The art of transmitting information in an effective and reliable manner has been developed over a long period of time, and the introduction of electronic devices has resulted in increases in the rate at which information is transmitted as well as the reliability with which the information is transmitted.
To insure the reliability of the information transmitted, error detecting and correcting techniques have long been applied to the transmission of information. One conventional error detecting technique is to require the receiver of information to send a copy of the received information back to the transmitter. The transmitter can then compare the transmitted information with the received information, and assuming they are identical, assume that the receiver properly received the transmitted information. In the event that the transmitter notes a difference between the transmitted and received information, the transmitter is arranged to assume that the receiver improperly received the information, and the transmitter may retransmit the information.

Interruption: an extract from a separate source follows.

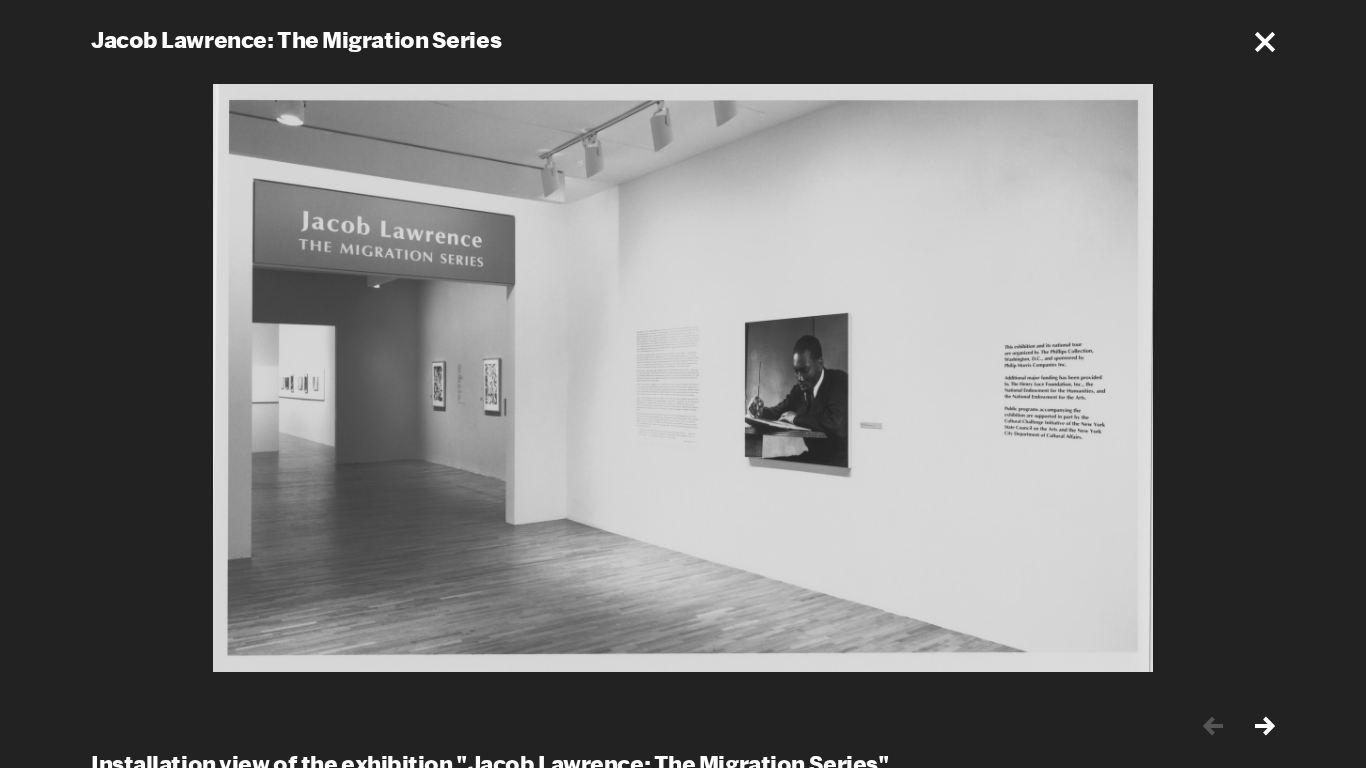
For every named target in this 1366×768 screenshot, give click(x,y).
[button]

Typically, in any information communication system, the transmitter and receiver are spaced apart and therefore must be coupled by some communication link or channel. In those applications in which the communication channel includes conductors, it has been apparent for some time that rather than employing dedicated conductors for each transmitter/receiver pair, it may be effective, if many transmitters are mostly idle, to add an additional unit for concentrating information derived from a plurality of transmitters so that the information is then transmitted from the concentrator on a single communication channel. This has proven to be an effective technique if the transmitters are usually idle and therefore, there is sufficient time between transmissions from one transmitter for transmitting information for others of the transmitters. The same concentration technique can be used when the communication channel is a frequency or time divided link.
Notwithstanding the foregoing conventional techniques, it has also been apparent for some time that the use of these techniques carriers with it certain disadvantages. When a concentrator is employed, the very presence of the concentrator requires apparatus in addition to that which would have otherwise been necessary had the concentrator not been added. Therefore, efforts have been made to simplify concentrators, and one of the objects of the present invention is to provide effective information transmission systems with a relatively simple concentrator and without loss of error detection and correction function.
The advent of the microprocessor, with its ability to perform varied functions, has meant that more and more intelligence can be distributed throughout an information communication system without paying a penalty of high costs. However, the simplification goal in such a system is not achieved by the mere presence of such a microprocessor. With the use of microprocessors, the penalty paid for undue complexity is now no longer hardware costs, but rather the cost of preparing suitable programs for each of the microprocessors in the system as well as the time taken by the processors in executing the instructions which might not have been necessary.